The boy was slowing turning paler and paler by the minute, and the statue doubted that this was because of the cold. “But, you’re a statue. How can you talk to me?”

The statue figured it wasn’t worth trying to explain what he was doing again. I’m not actually a statue. I’m just made of stone for the moment. It’s quite annoying, if I’m being honest.

“So you heard everything I was saying?”

The being sighed internally. Yes.

“Well then. Do you have any advice?

The statue pondered for a moment. I do have some advice. Take a day or two just to wander. Wander the city, wander the forest, wander the country, or wander wherever you want to. Clear your head, have some adventures, and find something to love. The statue thought this was pretty good advice, though it was a bit more philosophical than he would have liked.

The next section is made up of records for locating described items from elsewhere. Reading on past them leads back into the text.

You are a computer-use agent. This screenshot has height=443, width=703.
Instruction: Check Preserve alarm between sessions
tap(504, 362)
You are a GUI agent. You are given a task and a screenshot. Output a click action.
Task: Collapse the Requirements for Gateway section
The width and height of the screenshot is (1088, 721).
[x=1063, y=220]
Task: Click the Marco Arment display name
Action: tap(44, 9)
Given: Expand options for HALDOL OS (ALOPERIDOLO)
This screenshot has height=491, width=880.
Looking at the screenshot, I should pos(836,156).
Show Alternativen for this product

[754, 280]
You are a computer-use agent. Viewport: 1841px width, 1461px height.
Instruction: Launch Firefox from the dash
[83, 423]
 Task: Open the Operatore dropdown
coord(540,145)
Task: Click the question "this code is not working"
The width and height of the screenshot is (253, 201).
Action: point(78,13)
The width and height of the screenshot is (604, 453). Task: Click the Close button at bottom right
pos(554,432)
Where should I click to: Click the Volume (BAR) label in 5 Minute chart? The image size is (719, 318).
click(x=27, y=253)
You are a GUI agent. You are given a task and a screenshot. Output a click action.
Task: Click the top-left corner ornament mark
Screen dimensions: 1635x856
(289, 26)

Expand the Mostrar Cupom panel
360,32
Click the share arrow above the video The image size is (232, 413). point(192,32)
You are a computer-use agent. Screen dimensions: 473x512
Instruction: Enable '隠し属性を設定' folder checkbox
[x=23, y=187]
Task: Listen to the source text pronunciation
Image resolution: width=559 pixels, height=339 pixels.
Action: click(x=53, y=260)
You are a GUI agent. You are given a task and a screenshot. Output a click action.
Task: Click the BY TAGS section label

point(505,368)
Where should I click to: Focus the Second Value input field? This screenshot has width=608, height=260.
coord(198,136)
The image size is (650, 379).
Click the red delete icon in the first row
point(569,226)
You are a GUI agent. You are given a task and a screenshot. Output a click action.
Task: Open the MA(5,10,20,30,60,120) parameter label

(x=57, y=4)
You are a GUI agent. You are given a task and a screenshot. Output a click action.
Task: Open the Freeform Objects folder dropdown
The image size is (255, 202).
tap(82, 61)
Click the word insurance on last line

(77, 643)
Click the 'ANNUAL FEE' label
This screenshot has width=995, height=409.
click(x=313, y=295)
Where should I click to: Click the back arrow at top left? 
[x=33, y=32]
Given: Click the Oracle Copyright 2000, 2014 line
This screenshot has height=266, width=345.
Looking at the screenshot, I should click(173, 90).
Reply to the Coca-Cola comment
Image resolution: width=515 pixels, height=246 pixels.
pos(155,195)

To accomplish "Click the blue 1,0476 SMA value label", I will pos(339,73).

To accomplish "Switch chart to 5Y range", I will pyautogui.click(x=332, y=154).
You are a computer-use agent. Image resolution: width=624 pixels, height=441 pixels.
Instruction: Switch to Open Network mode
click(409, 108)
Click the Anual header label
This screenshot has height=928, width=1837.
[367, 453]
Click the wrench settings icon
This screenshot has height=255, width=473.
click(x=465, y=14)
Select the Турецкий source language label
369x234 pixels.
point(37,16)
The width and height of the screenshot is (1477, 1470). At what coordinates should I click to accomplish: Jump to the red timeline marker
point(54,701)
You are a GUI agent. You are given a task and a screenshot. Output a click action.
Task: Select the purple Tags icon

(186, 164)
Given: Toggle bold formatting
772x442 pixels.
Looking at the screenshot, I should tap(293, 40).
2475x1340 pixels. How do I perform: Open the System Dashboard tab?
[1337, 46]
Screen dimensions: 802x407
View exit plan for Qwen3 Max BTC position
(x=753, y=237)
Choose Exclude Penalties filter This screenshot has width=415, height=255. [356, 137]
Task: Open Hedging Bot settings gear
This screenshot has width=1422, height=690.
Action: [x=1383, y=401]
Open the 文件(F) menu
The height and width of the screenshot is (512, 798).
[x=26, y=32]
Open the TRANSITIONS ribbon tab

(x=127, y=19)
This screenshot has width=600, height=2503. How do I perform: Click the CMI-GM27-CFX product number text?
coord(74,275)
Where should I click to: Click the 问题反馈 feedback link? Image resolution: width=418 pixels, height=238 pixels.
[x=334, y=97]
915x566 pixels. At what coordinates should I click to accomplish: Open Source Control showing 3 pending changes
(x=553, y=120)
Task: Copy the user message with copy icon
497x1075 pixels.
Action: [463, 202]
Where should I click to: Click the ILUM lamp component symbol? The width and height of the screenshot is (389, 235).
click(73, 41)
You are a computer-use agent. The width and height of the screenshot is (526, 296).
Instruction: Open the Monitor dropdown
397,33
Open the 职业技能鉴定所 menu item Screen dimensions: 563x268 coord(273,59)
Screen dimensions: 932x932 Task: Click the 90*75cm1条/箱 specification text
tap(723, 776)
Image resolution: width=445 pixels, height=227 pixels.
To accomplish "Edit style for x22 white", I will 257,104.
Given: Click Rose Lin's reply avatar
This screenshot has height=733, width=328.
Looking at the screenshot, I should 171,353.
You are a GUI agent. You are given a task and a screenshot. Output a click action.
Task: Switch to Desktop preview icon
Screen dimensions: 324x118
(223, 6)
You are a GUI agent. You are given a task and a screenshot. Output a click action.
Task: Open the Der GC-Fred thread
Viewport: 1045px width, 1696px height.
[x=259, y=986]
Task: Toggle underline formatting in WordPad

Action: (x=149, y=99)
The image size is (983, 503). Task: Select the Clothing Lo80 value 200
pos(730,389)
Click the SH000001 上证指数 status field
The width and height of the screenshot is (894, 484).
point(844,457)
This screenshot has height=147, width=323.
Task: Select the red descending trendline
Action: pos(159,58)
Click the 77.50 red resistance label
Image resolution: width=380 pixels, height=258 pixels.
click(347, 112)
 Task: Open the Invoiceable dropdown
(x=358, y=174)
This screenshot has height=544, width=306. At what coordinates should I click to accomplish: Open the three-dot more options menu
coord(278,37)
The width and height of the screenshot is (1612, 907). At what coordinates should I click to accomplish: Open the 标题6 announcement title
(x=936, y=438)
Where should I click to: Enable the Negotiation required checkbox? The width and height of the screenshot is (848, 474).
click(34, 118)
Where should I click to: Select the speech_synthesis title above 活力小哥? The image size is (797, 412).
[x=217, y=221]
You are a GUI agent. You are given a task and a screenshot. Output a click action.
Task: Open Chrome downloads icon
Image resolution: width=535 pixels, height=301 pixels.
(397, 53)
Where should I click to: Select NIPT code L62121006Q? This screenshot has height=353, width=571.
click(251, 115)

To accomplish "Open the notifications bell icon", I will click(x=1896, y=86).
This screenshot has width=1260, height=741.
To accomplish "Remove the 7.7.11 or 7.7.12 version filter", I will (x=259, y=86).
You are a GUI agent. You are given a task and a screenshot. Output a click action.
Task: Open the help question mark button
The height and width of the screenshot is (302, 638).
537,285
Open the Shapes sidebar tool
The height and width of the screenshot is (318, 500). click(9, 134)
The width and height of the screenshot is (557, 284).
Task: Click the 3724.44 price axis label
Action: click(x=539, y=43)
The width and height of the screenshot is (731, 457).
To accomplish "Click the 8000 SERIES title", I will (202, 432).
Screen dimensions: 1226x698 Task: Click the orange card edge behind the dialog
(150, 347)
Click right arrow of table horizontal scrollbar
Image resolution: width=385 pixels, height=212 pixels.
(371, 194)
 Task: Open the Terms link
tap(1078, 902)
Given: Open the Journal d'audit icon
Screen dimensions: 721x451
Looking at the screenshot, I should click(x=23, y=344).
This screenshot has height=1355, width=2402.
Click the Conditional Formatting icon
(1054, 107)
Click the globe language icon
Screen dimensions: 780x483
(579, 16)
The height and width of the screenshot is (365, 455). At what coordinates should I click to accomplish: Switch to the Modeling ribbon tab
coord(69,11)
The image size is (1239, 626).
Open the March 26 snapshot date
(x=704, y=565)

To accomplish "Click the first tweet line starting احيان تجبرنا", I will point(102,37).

The boy stared at the statue, and ran its words over. “That’s actually not a bad idea. Thanks-,” the boy paused for a moment. “I don’t think I ever asked what your name was. What is it?”

The being had to remember. He hadn’t used or thought about his name in quite a long time. Then, like turning on a light bulb, he remembered it. Coron. My name is Coron.

“Coron. Huh, kind of a weird name. Granted, you’re a statue who can talk, so I guess it’s not the weirdest thing I’ve heard today.” With that, the boy left the roof, and the statue was left by himself once again.

Many years passed, though Coron wasn’t sure how many it was. It could have been five years or a century. Coron was wondering how he was going to turn himself, since he had been looking at the same view for quite some time, and a change of scenery would be nice. As he was contemplating this, he felt someone tap his shoulder. He couldn’t turn around, so he waited for whoever tapped his shoulder to walk to where he could see them.

“It’s me again.” Coron didn’t know who ‘me’ was, though the voice sounded familiar. The voice walked in front of Coron and he did look somewhat familiar. It was a man, easily in his mid 30s and small girl hiding behind him. “Coron, it’s me.”

Well, if the man knew his name, he probably knew about the telepathy. Who is ‘me’?

The man let out a deep laugh, and the little girl hid behind the man, presumably her father, and tried to disappear behind his legs. “I don’t think I ever gave you a name to call me by. Do you remember the boy who came to the roof many years ago? You gave him some sage advice. You told him to wander.”

Yes, I remember the boy. That boy was the only company Coron had received in too long, and he hadn’t had any since.

“Well, that boy grew up, and he found something to love. More accurately, someone, and that boy had a child. He told her stories about a mysterious talking statue and she desperately wanted to see it.”

Why are you speaking in third person?

“You raise a fair point. I’d like to introduce you to my daughter, Farren.”

The little girl poked her head out from behind her father, when he mentioned her name. “Mr. Statue, can you really talk?

Coron always smiled around children. Their innocence and happiness brought him joy. Yes Ms. Farren, I can talk. Do you have any questions for me?

The little girl’s jaw dropped and Coron smirked internally. After that, Farren had a seemingly endless number of questions for him. The only reason she stopped, was because it was getting dark and her father needed to take her home. As the man and his daughter walked away, Coron heard their conversation.

“Daddy, can we come back and talk to the statue again?”

“Yes sweetheart. Of course we can.” Coron smiled, or at least he tried to, and stared at the skyline as he waited for the man he had saved returned with his daughter, so the man could return the favor.